David O. Russell siempre se ha caracterizado por mantener una relación extremadamente ambigua con los géneros cinematográficos: sus películas tienden a enmarcarse, de alguna manera (flexible), dentro de los mismos; pero, al tiempo, hay siempre algo en sus narraciones que se escapa de las convenciones genéricas...
Silver Linings Playbook no constituye ninguna excepción a esta característica. Aquí, el marco genérico resulta ser la comedia romántica. En apariencia al menos, los protagonistas de la película de Russell se conocen, constatan sus diferencias, las afrontan y superan, logrando construir una pareja.
Hasta aquí, el género. Sin embargo, lo cierto es que el hecho de que el guión gire alrededor de dos protagonistas aquejados de trastornos psíquicos agudos (y de que, a diferencia de lo que, al parecer, ocurría en la novela que se adapta, no se trate de personas sujetas a largos tratamientos e internamientos psiquiátricos previos) cambia de modo sustancial el significado de la narración. Pues esta primera parte de la trama (el trastorno de personalidad como factor condicionante de la conducta) colisiona de forma frontal con los presupuestos (tanto con los ideológicos como con los formales) que parecería que han de regir la narración de una comedia romántica "clásica".
En efecto, en Silver Linings Playbook la construcción del sentimiento amoroso y de la pareja aparecen como fenómenos lindantes con la obsesión, con la ansiedad, con la manía. En realidad, sabemos que hay algo de eso: el deseo, sus formas y sus efectos sobre el individuo deseante y sobre la interacción entre deseante y deseado, resultan decisivos como factores causantes de la atracción sexual y de las relaciones de pareja. Y conocemos también que el deseo constituye una compleja construcción psíquica, en la que racionalidad, imaginación y pulsiones concurren de modo siempre problemático.

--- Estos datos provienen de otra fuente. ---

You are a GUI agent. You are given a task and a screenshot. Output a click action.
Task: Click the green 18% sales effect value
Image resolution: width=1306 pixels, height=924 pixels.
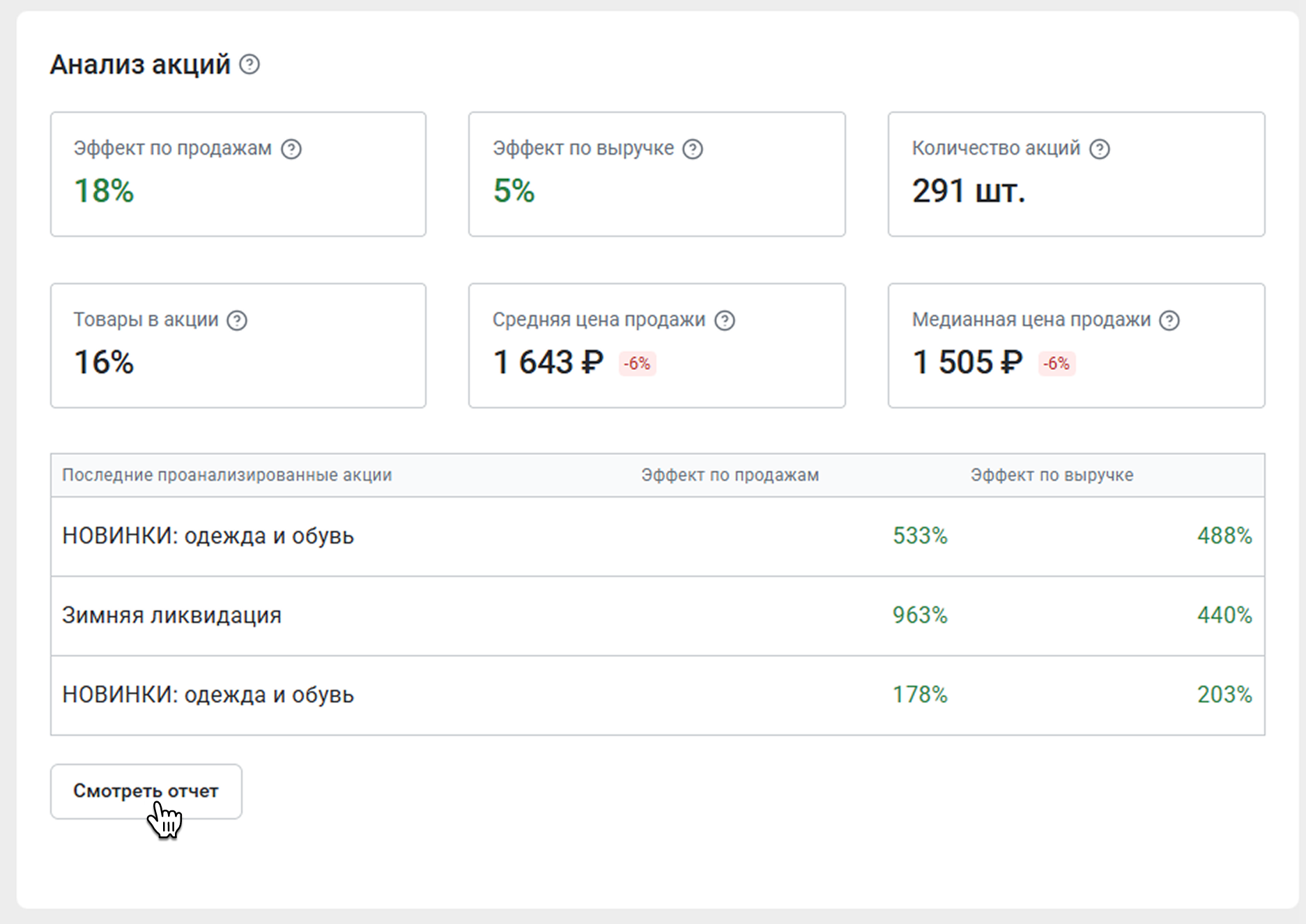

La cuestión, entonces, es que los dos protagonistas de Silver Linings Playbook tan sólo vienen a actuar roles que existen de cualquier modo: los de sujetos tendentes al delirio. Un delirio que, en su caso, acaba convirtiéndose en la apertura hacia la posibilidad de una interacción, entre ellos.
Y la cuestión es igualmente que, al lado de los dos protagonistas trastornados, la película muestra todo un amplio panorama, familiar y comunitario, de personas (el personaje del padre de Pat, encarnado por Robert De Niro sería paradigmático en este aspecto) que también obran de forma anómala. De manera que el delirio podría ser colectivo...
¿Qué mayor subversión, entonces, del canon genérico que elaborar una narración acogida al género de la comedia romántica y mostrar, a continuación, el carácter esencialmente delirante de sus tramas?
Todo ello, acompañado por una puesta en imágenes que se esfuerza a acompañar a sus protagonistas en su desenvolvimiento psíquico, pero que no disminuye en ningún caso la tensión que los personajes (la interpretación actoral es particularmente reseñable para el caso de Bradley Cooper) crean. Y que, por consiguiente, tampoco es capaz de evidenciar la distinción -problemática, en todo caso, en el ámbito del deseo- entre realidad y fantasía. Lo que, de nuevo, contribuye (ahora, en el plano formal) a completar la efectividad -subversiva- de la narración, pretendidamente romántica.